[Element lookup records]
╭──

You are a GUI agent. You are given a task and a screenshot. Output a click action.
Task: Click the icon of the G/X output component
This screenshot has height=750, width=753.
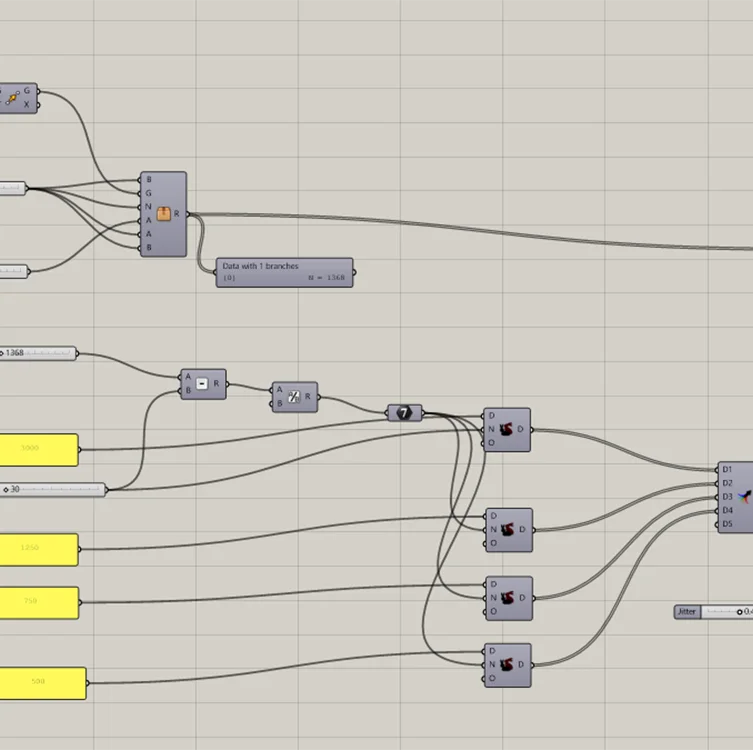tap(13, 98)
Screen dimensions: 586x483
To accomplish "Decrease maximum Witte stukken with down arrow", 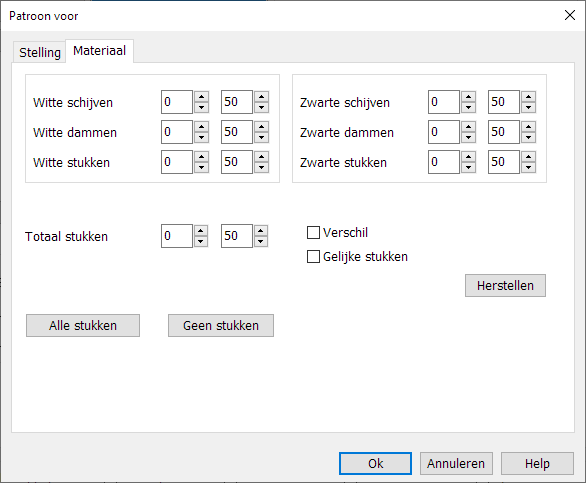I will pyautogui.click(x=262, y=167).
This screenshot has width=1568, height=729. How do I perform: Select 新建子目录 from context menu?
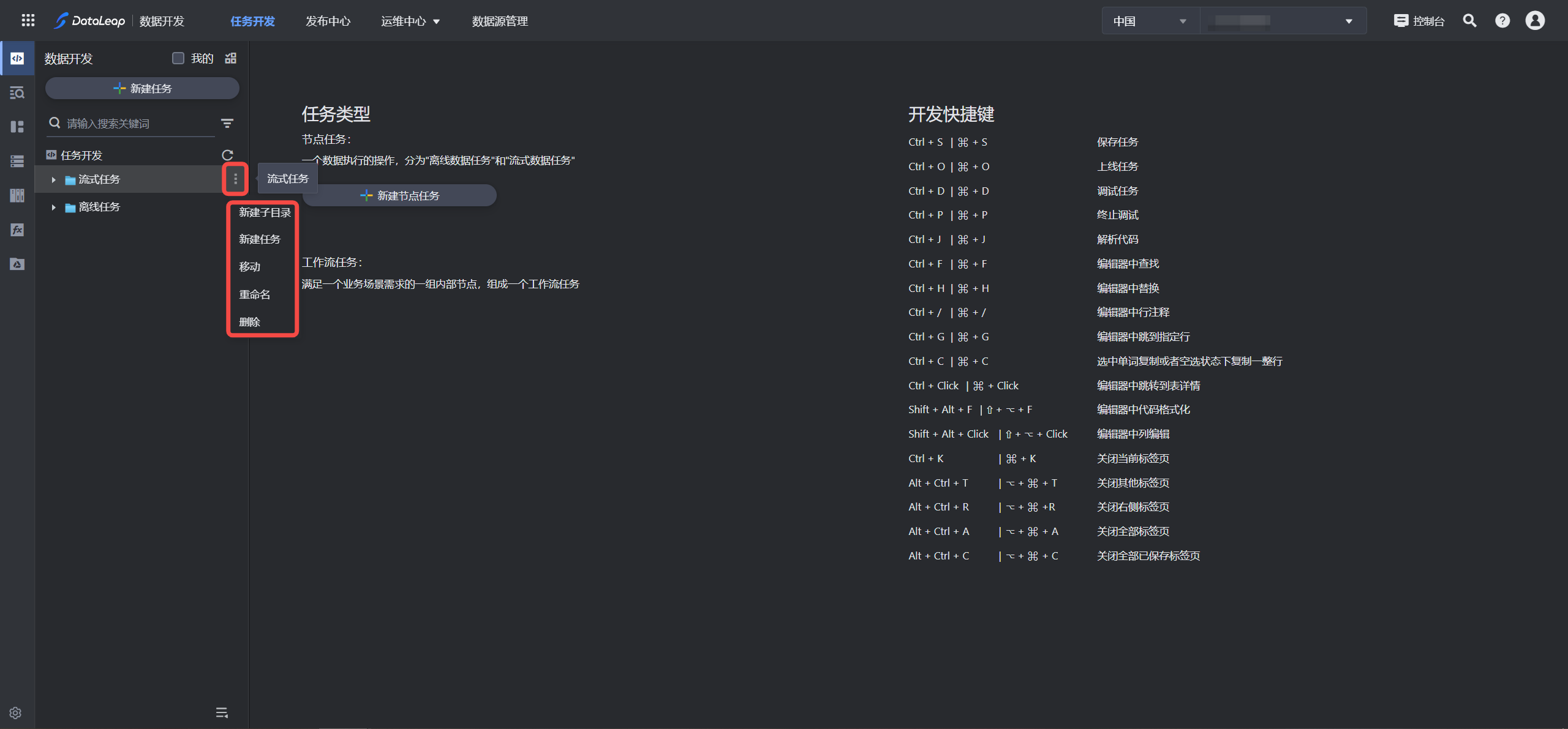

╰──
╭──

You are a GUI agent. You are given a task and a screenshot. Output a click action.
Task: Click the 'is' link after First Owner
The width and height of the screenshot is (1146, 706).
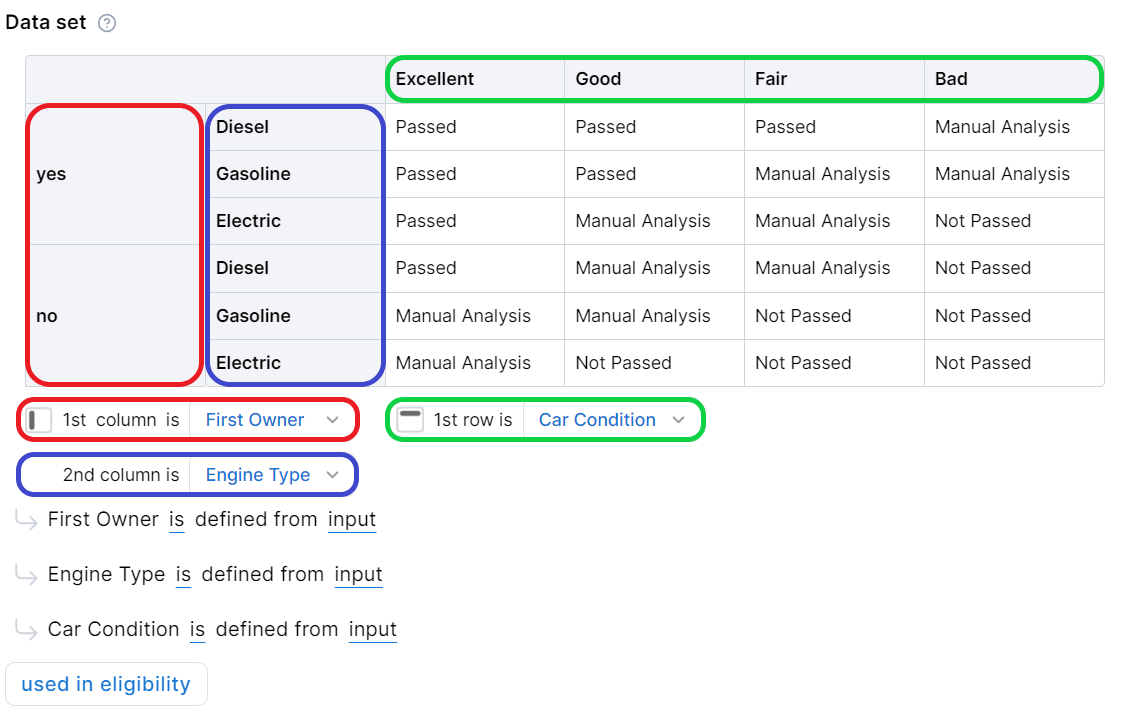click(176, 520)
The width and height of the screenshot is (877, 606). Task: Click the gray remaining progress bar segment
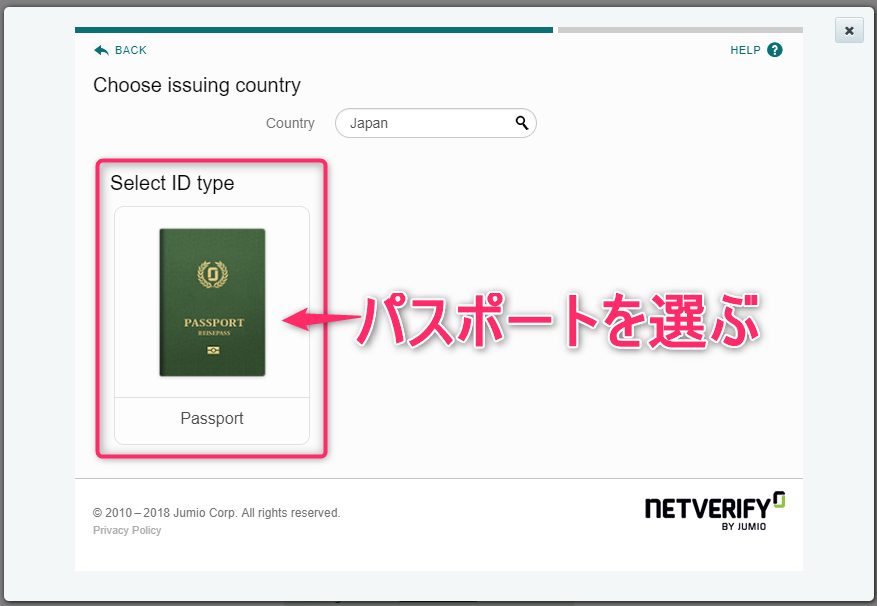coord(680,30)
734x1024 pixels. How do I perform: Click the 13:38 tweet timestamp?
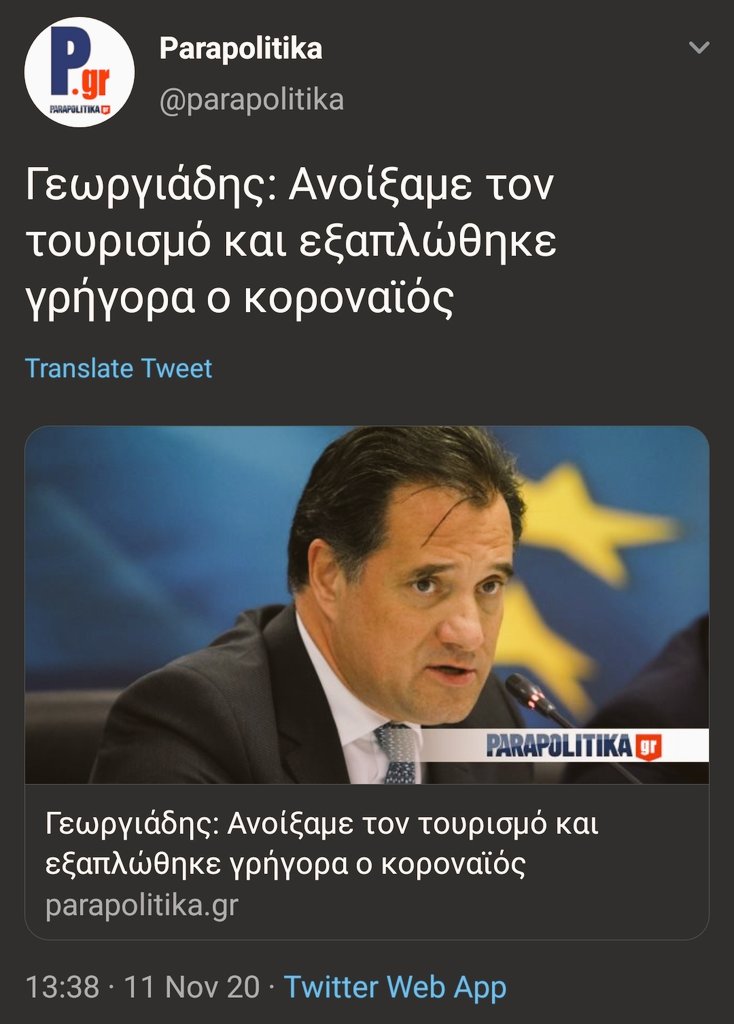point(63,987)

╰──

▶ Stated exercise: Copy out the material between the lines holding "734x1024 pixels. How" and "point(63,987)", inclusive, requests included, and shift every coordinate in the answers up by 18. Leave the pictures out of your answer.

▶ Complete response:
734x1024 pixels. How do I perform: Click the 13:38 tweet timestamp?
point(81,1005)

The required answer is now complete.